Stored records

═══

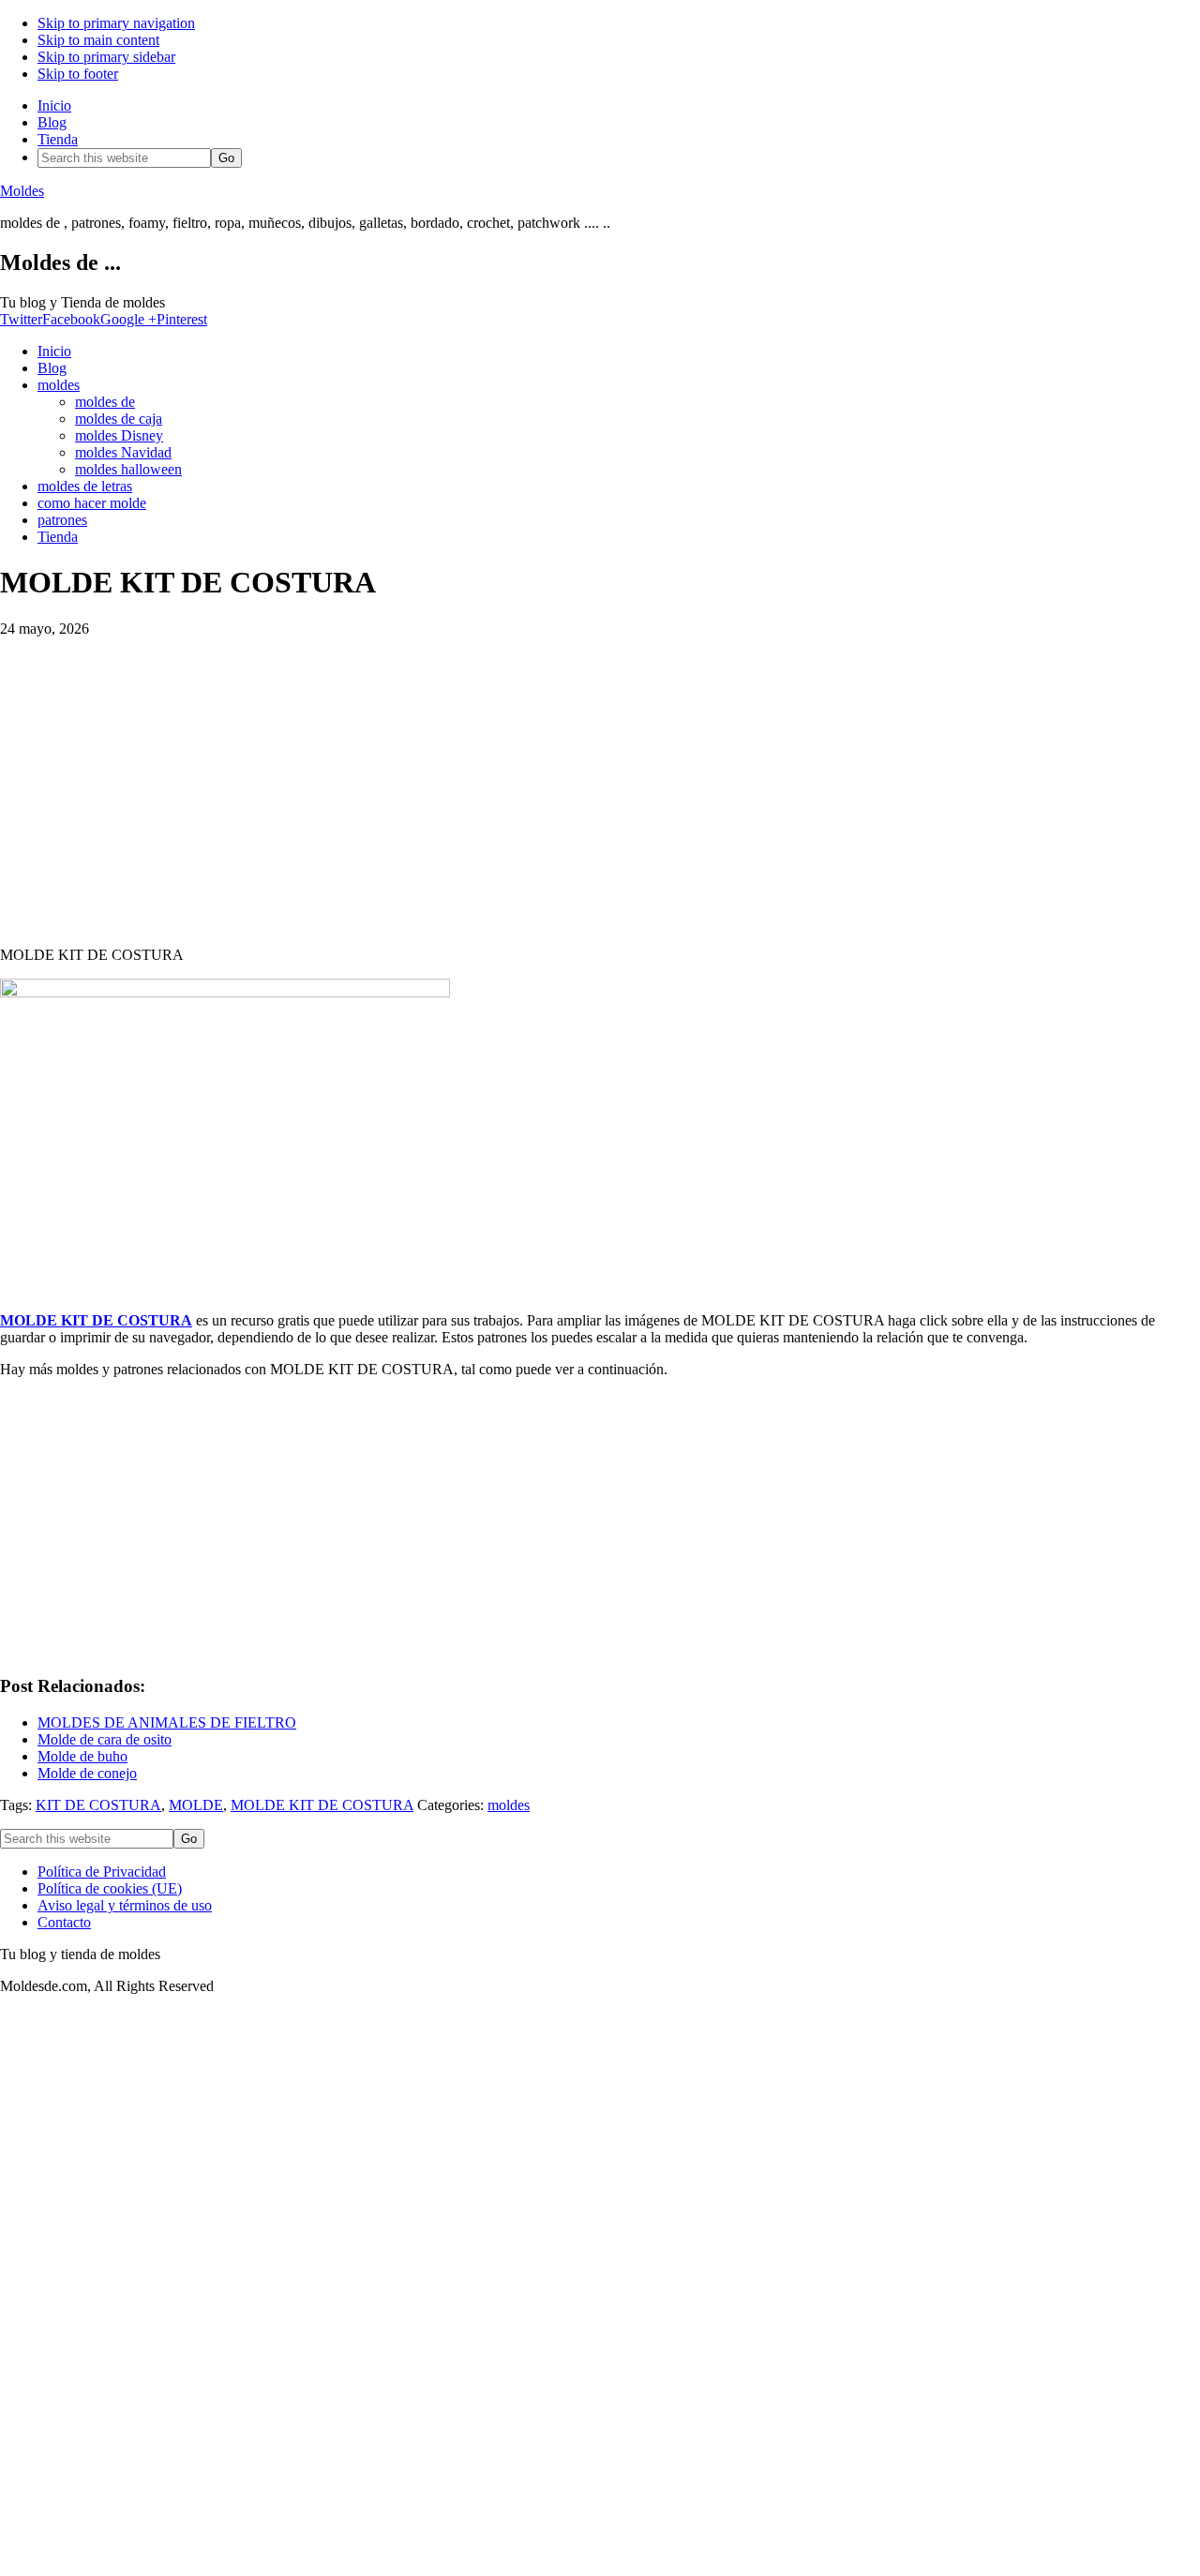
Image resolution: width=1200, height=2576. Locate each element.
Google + (128, 319)
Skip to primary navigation (116, 23)
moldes (509, 1805)
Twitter (21, 319)
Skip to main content (98, 40)
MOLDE (196, 1805)
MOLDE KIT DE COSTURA (96, 1320)
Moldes (22, 191)
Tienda (58, 139)
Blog (52, 122)
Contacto (64, 1922)
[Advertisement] (600, 783)
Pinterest (182, 319)
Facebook (71, 319)
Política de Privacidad (102, 1872)
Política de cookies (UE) (110, 1888)
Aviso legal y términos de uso (125, 1905)
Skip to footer (78, 74)
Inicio (54, 105)
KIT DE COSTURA (98, 1805)
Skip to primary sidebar (106, 57)
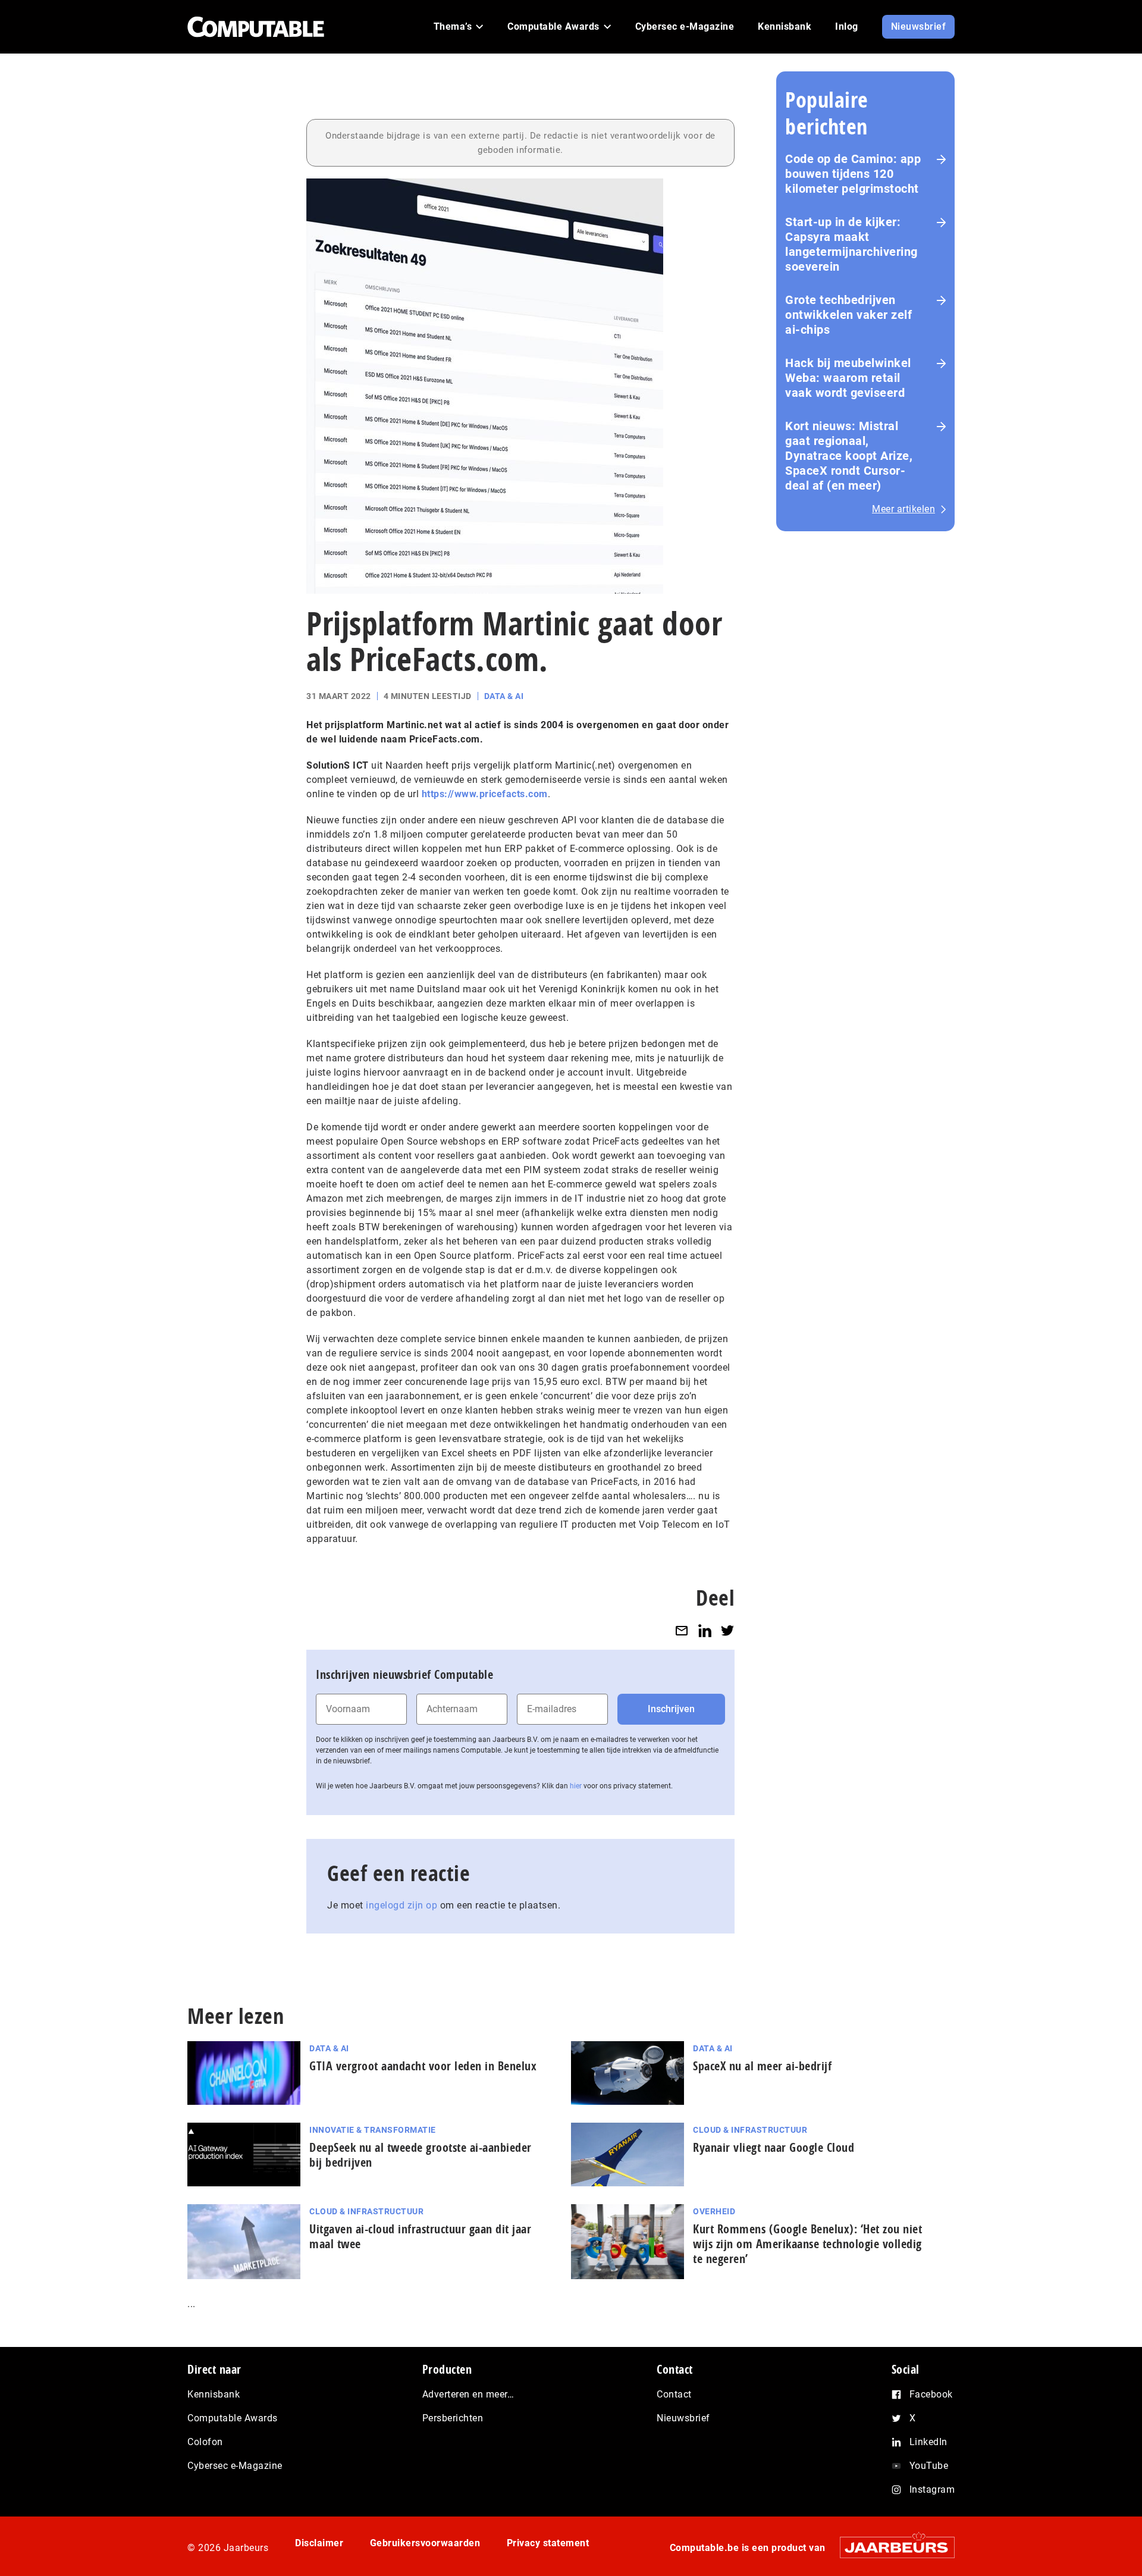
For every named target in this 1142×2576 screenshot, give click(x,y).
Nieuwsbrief (683, 2418)
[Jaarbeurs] (891, 2547)
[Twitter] (727, 1630)
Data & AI (504, 696)
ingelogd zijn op (401, 1905)
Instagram (932, 2489)
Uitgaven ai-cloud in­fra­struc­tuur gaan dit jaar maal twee (420, 2236)
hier (576, 1786)
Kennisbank (213, 2394)
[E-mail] (681, 1630)
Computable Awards (232, 2418)
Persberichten (453, 2418)
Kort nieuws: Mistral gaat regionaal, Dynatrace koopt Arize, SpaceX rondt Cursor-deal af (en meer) (848, 456)
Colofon (205, 2441)
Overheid (714, 2211)
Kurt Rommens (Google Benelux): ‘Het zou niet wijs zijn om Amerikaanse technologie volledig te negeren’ (807, 2244)
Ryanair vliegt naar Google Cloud (773, 2147)
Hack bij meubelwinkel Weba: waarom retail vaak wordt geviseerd (848, 378)
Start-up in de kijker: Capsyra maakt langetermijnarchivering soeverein (851, 244)
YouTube (929, 2465)
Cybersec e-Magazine (235, 2465)
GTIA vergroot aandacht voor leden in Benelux (423, 2066)
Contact (674, 2394)
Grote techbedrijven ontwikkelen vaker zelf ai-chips (848, 315)
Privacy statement (548, 2543)
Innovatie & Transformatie (372, 2130)
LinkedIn (928, 2441)
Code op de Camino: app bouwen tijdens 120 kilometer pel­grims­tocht (853, 174)
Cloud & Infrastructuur (750, 2130)
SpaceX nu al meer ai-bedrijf (762, 2066)
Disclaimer (319, 2543)
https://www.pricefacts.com (485, 794)
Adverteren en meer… (468, 2394)
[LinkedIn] (705, 1630)
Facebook (931, 2394)
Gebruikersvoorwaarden (425, 2543)
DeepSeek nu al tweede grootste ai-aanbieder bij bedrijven (420, 2154)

═══

DESCRIPTION OF THE TASK
Say how many lines in the data hold the string "SpaceX". No other content should accompany the number.

RESULT OF THIS EXERCISE
2